INSTRUCTIONS FOR THE TASK: Copy verbatim the block of lines in the entries below whose first line contains "Screen dimensions: 1068x626" and whose last line contains "Select the 読取完了". Leave out all other lines.

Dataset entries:

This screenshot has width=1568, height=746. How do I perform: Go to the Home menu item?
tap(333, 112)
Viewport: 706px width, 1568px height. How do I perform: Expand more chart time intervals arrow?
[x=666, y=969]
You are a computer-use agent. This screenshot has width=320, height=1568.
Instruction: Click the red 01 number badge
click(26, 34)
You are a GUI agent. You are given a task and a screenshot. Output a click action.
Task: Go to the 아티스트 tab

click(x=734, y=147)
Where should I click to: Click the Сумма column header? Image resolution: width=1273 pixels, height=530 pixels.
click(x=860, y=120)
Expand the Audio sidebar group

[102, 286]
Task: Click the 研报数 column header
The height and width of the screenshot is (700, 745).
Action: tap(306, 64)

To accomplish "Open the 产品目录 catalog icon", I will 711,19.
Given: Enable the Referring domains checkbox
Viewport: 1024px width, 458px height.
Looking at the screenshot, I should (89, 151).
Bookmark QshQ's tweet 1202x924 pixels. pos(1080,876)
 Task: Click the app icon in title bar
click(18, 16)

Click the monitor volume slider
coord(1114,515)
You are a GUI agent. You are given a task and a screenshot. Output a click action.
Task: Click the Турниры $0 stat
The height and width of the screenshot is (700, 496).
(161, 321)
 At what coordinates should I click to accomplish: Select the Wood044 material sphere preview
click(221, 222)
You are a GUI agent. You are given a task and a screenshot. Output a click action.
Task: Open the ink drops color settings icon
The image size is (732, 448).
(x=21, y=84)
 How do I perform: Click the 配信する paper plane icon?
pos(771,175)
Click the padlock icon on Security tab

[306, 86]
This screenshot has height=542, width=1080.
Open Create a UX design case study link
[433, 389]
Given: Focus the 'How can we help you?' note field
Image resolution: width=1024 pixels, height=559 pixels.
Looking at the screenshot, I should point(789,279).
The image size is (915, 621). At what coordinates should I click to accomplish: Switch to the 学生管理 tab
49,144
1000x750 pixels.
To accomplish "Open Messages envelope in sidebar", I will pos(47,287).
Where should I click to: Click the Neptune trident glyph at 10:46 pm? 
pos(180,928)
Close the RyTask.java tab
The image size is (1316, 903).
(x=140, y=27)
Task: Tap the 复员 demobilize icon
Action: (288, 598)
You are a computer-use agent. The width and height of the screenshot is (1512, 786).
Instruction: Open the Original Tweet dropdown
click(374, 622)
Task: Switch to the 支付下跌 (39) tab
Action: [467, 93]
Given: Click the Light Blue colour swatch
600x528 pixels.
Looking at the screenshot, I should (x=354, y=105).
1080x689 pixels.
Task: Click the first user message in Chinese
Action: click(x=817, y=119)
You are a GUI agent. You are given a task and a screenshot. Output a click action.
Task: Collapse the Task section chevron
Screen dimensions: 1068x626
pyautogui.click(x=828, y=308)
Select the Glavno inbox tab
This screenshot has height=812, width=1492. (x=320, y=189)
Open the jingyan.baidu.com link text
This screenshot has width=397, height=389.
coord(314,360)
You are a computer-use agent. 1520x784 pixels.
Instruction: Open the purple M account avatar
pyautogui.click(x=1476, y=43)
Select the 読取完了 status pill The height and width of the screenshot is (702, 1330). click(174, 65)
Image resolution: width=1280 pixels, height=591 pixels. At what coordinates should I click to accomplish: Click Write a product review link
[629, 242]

RESPONSE AREA:
Screen dimensions: 1068x626
pyautogui.click(x=828, y=308)
Select the Glavno inbox tab
This screenshot has height=812, width=1492. (x=320, y=189)
Open the jingyan.baidu.com link text
This screenshot has width=397, height=389.
coord(314,360)
You are a computer-use agent. 1520x784 pixels.
Instruction: Open the purple M account avatar
pyautogui.click(x=1476, y=43)
Select the 読取完了 status pill The height and width of the screenshot is (702, 1330). click(174, 65)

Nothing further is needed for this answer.